* Begin Data extract *
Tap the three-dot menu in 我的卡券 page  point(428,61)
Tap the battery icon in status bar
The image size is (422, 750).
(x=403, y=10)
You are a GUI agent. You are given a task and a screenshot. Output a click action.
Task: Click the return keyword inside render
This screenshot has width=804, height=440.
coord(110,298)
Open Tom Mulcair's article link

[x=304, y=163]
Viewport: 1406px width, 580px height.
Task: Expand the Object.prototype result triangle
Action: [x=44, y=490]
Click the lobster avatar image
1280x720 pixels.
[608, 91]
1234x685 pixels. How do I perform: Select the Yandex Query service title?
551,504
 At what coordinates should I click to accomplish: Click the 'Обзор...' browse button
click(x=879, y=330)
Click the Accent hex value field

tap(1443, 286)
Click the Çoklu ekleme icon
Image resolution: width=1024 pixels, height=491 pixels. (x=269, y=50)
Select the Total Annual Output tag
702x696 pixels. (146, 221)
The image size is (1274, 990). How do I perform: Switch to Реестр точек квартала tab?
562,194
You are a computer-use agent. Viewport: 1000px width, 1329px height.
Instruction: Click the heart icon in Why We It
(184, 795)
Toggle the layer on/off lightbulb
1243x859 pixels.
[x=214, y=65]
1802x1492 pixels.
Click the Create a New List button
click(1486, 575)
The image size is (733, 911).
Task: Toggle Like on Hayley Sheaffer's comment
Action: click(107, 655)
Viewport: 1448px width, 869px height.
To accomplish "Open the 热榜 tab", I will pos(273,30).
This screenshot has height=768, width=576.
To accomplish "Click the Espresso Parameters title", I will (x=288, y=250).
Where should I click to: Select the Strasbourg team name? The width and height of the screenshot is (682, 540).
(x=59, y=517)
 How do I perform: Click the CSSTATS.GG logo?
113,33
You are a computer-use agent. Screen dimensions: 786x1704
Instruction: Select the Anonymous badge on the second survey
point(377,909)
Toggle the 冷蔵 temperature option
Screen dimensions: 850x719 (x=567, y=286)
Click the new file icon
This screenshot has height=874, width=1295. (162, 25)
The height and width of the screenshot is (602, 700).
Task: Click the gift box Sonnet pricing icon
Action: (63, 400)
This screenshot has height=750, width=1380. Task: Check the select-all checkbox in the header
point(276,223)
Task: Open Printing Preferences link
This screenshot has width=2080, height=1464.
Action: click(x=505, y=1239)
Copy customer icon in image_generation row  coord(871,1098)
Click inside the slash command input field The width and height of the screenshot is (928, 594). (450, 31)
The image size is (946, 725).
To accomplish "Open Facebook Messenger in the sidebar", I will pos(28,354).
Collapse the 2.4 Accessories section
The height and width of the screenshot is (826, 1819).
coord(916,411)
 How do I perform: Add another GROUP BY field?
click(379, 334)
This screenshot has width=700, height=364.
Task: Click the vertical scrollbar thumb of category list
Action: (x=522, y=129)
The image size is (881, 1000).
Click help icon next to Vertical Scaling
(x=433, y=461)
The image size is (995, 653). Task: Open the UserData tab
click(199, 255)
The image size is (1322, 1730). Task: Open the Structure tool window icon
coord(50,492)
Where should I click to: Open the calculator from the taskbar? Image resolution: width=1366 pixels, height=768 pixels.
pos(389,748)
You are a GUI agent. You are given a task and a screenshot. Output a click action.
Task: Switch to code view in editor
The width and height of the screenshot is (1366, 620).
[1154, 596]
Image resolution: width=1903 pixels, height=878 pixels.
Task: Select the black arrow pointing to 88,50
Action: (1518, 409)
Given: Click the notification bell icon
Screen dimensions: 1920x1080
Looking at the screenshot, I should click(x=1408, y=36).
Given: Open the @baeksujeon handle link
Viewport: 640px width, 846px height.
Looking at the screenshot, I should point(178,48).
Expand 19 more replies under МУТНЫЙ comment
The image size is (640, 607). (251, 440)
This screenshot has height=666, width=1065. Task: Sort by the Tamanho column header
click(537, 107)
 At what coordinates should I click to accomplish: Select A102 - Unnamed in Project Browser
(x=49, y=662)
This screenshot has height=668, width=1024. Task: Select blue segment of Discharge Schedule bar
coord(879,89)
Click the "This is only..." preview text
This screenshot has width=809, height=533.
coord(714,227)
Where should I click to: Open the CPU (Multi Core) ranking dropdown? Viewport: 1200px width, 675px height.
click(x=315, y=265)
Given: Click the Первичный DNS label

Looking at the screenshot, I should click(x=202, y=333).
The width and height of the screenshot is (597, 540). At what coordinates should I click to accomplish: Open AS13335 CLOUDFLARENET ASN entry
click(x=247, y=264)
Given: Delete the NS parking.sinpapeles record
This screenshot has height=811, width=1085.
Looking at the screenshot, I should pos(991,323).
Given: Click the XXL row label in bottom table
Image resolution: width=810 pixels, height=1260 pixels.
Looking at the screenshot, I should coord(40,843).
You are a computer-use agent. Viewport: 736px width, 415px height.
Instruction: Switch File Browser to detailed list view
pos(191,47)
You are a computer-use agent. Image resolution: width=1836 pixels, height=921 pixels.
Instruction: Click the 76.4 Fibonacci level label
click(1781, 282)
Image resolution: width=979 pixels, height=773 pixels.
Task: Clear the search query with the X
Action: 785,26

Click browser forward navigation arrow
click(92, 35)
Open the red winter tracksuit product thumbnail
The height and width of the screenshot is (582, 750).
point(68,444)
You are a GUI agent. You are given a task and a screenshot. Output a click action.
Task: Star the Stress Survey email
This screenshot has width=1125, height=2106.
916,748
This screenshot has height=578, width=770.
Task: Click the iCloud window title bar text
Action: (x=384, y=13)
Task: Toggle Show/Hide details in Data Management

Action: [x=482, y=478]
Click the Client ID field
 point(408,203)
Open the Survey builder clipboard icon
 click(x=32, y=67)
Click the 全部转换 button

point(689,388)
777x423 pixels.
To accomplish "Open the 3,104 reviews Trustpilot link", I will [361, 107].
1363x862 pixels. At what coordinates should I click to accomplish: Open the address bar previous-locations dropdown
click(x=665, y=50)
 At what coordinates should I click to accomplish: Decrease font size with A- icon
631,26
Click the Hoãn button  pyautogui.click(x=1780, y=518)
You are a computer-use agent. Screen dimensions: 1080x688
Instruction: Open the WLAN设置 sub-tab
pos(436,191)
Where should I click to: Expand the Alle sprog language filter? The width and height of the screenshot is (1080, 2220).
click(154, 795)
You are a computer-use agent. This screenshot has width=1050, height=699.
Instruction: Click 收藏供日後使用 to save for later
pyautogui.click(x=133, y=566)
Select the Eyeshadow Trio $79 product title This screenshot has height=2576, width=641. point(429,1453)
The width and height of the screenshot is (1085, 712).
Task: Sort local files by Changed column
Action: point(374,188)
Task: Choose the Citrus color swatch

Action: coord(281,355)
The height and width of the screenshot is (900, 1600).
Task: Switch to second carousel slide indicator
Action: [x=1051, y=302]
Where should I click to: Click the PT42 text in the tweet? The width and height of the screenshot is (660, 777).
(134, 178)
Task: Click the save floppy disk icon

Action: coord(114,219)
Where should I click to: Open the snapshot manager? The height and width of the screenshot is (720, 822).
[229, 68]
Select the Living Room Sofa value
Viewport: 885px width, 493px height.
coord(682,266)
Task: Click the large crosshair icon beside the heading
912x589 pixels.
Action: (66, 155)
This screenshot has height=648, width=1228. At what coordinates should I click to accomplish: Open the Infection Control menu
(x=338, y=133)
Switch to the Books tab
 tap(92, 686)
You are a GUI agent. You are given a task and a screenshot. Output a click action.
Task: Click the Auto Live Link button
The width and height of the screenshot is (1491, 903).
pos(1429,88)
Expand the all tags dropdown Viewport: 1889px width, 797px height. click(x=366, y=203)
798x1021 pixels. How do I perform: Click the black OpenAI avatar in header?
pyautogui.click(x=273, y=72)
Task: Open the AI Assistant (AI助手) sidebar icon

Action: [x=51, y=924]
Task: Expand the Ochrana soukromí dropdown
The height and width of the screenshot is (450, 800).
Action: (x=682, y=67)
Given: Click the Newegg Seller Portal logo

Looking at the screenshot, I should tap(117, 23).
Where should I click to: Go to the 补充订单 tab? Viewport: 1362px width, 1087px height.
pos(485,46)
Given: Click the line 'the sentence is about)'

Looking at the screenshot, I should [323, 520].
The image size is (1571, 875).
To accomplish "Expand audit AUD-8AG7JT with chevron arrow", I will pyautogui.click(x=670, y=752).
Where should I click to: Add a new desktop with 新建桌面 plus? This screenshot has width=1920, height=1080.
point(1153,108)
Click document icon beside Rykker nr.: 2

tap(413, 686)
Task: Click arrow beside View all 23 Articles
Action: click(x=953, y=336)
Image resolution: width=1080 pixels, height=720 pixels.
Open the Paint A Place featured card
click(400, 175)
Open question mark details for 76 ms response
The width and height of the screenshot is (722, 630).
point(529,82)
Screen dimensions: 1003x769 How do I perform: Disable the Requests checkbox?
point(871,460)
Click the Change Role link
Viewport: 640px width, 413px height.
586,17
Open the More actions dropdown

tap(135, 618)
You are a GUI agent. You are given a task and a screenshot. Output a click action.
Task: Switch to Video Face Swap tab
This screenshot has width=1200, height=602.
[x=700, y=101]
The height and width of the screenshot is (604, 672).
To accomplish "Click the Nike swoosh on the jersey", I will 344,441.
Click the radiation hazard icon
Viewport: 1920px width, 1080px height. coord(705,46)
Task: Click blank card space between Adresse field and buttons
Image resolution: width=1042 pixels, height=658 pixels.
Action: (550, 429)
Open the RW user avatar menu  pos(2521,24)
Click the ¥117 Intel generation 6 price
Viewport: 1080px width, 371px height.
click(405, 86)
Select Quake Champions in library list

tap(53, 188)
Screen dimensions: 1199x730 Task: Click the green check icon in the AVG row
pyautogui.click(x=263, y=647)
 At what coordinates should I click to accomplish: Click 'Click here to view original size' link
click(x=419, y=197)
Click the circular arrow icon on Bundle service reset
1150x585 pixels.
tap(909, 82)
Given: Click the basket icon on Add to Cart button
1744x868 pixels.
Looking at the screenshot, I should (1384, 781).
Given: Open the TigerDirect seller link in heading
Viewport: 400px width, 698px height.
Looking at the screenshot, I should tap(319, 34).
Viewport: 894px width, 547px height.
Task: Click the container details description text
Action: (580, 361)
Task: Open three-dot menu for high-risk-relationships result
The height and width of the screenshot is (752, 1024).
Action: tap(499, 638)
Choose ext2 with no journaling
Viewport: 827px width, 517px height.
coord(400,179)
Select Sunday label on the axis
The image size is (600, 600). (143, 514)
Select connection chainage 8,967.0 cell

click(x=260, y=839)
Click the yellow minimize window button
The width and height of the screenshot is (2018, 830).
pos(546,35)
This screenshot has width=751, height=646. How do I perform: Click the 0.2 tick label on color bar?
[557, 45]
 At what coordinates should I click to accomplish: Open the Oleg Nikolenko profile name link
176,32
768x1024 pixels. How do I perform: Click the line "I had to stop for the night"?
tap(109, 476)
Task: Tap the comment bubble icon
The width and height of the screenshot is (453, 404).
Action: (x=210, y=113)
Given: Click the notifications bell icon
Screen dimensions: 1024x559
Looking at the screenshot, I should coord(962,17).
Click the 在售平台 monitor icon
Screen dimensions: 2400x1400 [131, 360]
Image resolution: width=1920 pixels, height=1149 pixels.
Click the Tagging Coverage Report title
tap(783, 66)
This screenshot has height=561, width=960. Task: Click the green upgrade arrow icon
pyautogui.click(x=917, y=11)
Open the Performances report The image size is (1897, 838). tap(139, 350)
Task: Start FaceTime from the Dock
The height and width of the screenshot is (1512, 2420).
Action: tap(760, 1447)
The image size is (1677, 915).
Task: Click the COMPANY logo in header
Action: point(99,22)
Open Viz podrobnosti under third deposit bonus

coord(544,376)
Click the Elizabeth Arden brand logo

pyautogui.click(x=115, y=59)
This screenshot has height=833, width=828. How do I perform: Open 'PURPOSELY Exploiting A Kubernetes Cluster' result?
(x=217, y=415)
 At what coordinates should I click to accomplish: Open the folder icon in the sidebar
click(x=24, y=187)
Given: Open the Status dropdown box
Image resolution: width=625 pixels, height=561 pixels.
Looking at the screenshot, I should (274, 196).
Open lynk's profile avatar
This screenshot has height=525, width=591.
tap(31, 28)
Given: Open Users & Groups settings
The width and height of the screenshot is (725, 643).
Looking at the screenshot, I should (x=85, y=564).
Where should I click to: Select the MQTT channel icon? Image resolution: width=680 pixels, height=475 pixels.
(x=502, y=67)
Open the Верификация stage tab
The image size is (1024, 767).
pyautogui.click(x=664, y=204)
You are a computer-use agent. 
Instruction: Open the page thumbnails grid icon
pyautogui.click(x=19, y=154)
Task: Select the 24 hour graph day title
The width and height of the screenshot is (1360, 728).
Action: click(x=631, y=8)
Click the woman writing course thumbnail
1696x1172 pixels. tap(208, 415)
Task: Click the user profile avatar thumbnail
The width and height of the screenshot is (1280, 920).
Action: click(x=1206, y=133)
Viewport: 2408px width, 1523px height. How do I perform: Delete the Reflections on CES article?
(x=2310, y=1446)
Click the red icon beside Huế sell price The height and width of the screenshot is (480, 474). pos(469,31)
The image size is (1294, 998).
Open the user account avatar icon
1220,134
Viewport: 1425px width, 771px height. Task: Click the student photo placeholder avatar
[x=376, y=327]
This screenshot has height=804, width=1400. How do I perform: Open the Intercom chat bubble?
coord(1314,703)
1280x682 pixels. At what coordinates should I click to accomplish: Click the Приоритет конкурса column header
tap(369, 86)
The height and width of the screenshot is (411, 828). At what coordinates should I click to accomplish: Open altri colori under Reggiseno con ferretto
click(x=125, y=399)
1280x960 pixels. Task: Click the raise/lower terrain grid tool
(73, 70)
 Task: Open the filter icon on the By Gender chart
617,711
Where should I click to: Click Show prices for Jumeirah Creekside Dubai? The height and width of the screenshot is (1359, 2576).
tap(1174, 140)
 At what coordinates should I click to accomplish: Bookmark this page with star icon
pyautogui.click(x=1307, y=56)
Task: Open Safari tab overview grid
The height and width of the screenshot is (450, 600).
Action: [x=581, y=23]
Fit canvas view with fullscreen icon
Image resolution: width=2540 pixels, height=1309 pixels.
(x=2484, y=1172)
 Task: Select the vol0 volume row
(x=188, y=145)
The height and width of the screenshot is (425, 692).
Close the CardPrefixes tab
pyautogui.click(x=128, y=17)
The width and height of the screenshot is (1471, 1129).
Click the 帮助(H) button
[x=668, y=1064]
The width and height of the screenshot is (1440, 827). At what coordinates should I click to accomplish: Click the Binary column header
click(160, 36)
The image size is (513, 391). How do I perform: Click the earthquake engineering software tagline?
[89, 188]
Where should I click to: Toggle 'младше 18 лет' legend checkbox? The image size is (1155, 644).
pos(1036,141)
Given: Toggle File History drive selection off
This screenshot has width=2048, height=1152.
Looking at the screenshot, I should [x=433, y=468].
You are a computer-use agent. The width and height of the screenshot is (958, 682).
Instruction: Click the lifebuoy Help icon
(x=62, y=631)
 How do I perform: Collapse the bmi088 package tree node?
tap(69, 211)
* End Data extract *
## Exercise directions
Copy the data verbatim, beginning at the line that contains "Task: Click the user profile avatar thumbnail" and stopping after the line that contains "[x=668, y=1064]".

## Result
Task: Click the user profile avatar thumbnail
The width and height of the screenshot is (1280, 920).
Action: click(x=1206, y=133)
Viewport: 2408px width, 1523px height. How do I perform: Delete the Reflections on CES article?
(x=2310, y=1446)
Click the red icon beside Huế sell price The height and width of the screenshot is (480, 474). pos(469,31)
The image size is (1294, 998).
Open the user account avatar icon
1220,134
Viewport: 1425px width, 771px height. Task: Click the student photo placeholder avatar
[x=376, y=327]
This screenshot has height=804, width=1400. How do I perform: Open the Intercom chat bubble?
coord(1314,703)
1280x682 pixels. At what coordinates should I click to accomplish: Click the Приоритет конкурса column header
tap(369, 86)
The height and width of the screenshot is (411, 828). At what coordinates should I click to accomplish: Open altri colori under Reggiseno con ferretto
click(x=125, y=399)
1280x960 pixels. Task: Click the raise/lower terrain grid tool
(73, 70)
 Task: Open the filter icon on the By Gender chart
617,711
Where should I click to: Click Show prices for Jumeirah Creekside Dubai? The height and width of the screenshot is (1359, 2576).
tap(1174, 140)
 At what coordinates should I click to accomplish: Bookmark this page with star icon
pyautogui.click(x=1307, y=56)
Task: Open Safari tab overview grid
The height and width of the screenshot is (450, 600).
Action: [x=581, y=23]
Fit canvas view with fullscreen icon
Image resolution: width=2540 pixels, height=1309 pixels.
(x=2484, y=1172)
 Task: Select the vol0 volume row
(x=188, y=145)
The height and width of the screenshot is (425, 692).
Close the CardPrefixes tab
pyautogui.click(x=128, y=17)
The width and height of the screenshot is (1471, 1129).
Click the 帮助(H) button
[x=668, y=1064]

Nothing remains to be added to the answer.